Page extract =>
****************

About a year ago, someone asked a question about terminology on the Biology Stack Exchange site: are the terms “bioinformatics” and “computational biology” synonyms, or do they refer to different things? My initial response was this.
I think this question is on topic here, although yes you would definitely get a lot of answers at BioStars. But consider this from the bioinformatics tag wiki on this site.
Bioinformatics is a broad field that interfaces a variety of life science disciplines (biology, genetics, biochemistry, biophysics, etc) with a variety of quantitative sciences (mathematics, statistics, computer science, engineering, etc). Bioinformatics techniques typically involve developing and applying software and algorithms to computationally intensive biological questions, such as those common in structural biology, genomics, sequence analysis, and systems biology.
Some scientists draw a distinction between the term bioinformatics and computational biology. While these areas indeed broad and diverse, these distinctions in terms are not consistent or well-defined.
Case in point: @GWW’s answer cites two different definitions, while another has already been suggested in response to his answer (as a comment). More definitions are sure to come from additional answers, comments, and edits. None of these definitions are necessarily wrong, but in the same way none are “right” as there is no objective way to determine which of the definitions is “better” than the others. If you were to ask 5 experts in the field, you are likely to get 5 different definitions.

****************

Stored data
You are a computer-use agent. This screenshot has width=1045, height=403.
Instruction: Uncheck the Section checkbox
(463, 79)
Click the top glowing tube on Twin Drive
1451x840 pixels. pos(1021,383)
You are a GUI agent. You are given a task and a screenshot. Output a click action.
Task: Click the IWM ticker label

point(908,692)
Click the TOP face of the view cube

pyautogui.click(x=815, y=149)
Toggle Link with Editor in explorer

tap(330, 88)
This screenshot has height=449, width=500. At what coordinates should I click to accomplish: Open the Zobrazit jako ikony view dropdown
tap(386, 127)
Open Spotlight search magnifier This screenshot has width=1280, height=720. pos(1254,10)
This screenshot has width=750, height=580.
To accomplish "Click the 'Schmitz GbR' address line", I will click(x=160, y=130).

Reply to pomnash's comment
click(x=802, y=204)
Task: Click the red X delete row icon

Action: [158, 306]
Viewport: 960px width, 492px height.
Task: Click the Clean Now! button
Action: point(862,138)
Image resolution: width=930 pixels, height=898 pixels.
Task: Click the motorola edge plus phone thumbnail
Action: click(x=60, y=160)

****************

The problem =>
Answer these questions about the bioinformatics terminology text:
1. On which site was the question about terminology asked?
2. Which quantitative sciences does the tag wiki list?
3. How many definitions are you likely to get if you ask 5 experts in the field?

Result for this exercise =>
1. The Biology Stack Exchange site.
2. Mathematics, statistics, computer science, and engineering.
3. 5 different definitions.